Most recently we have been working on viral sequencing as well. With the COVID19 pandemic, it is important for genomic epidemiology and response to novel viral variants to have clear survelliance of the virus and its mutations worldwide. Leveraging work by the ARTIC network, we implemented a SARS-CoV-2 sequencing approach at Johns Hopkins, with our initial work and characterization published in Thielen, Wohl et al.

Biophysics

We intend to directly measure the effect of methylation and nucleosome distance on protein-DNA interactions using a solid-state nanopore employed as a force sensor.

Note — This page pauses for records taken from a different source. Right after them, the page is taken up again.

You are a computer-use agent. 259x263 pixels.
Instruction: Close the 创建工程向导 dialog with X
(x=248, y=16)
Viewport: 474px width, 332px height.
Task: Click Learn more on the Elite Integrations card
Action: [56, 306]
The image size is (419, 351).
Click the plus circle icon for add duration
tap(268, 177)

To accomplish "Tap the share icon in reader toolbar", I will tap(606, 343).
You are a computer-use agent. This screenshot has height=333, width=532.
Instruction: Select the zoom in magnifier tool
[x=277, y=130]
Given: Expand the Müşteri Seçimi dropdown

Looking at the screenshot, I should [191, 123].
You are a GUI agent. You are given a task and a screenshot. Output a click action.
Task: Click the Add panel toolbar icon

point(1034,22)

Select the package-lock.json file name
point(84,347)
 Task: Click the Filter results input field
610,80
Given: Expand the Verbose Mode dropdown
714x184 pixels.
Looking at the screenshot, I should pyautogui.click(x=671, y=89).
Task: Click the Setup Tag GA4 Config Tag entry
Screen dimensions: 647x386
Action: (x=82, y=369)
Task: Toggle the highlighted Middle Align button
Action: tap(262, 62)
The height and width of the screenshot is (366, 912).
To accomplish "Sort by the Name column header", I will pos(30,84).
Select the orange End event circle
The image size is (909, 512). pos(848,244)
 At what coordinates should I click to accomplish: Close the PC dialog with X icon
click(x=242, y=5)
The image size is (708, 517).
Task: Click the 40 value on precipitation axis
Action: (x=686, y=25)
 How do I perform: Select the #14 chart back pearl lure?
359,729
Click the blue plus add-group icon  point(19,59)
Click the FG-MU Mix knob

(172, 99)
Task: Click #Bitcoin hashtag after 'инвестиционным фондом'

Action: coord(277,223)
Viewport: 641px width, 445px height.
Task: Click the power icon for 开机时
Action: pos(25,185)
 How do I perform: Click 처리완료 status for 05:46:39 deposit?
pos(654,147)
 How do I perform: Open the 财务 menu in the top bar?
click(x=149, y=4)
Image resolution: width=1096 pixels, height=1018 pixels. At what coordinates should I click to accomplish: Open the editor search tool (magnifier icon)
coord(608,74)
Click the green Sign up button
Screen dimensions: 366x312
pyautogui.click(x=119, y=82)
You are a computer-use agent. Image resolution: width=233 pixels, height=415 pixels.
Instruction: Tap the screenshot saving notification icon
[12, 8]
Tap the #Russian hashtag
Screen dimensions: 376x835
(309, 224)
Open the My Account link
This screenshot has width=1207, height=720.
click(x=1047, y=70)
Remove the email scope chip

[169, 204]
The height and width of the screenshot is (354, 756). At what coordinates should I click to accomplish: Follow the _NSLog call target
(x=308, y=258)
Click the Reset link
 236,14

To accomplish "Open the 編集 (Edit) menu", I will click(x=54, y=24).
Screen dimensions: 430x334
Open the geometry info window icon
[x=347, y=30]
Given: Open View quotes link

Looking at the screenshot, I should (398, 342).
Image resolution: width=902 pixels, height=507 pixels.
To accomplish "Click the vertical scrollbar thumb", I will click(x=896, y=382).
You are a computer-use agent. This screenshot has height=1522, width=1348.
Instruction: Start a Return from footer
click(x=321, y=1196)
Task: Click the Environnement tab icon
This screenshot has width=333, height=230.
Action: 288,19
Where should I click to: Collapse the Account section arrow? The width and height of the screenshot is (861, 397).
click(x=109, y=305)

Nanopores, nanometer size holes in a membrane, can be used to balance electric field vs molecular interaction forces; this can measure DNA unzipping, DNA hairpins, biotin/streptavidin interactions, and protein unfolding. Our novelty lies in using this tool to quantify protein-DNA interactions in the context of genetic mutation/epigenetic modification. Though this has been done in some contexts using restriction enzymes(51, 52), they did not consider epigenetic modifications, nor attempt to assay transcription factors or other nucleic acid binding proteins of critical interest. This idea is innovative because it is high throughput probing of DNA-protein interactions based not just on the kinetics of interaction, but directly on the strength of the binding force. This will grant a clearer idea of the true specificity of interaction, providing insight into the general mechanism of interaction. The current state-of-the-art tools are limiting development in this area, as they apply primarily in a qualitative manner on the whole genome or quantitatively at the single-molecule level.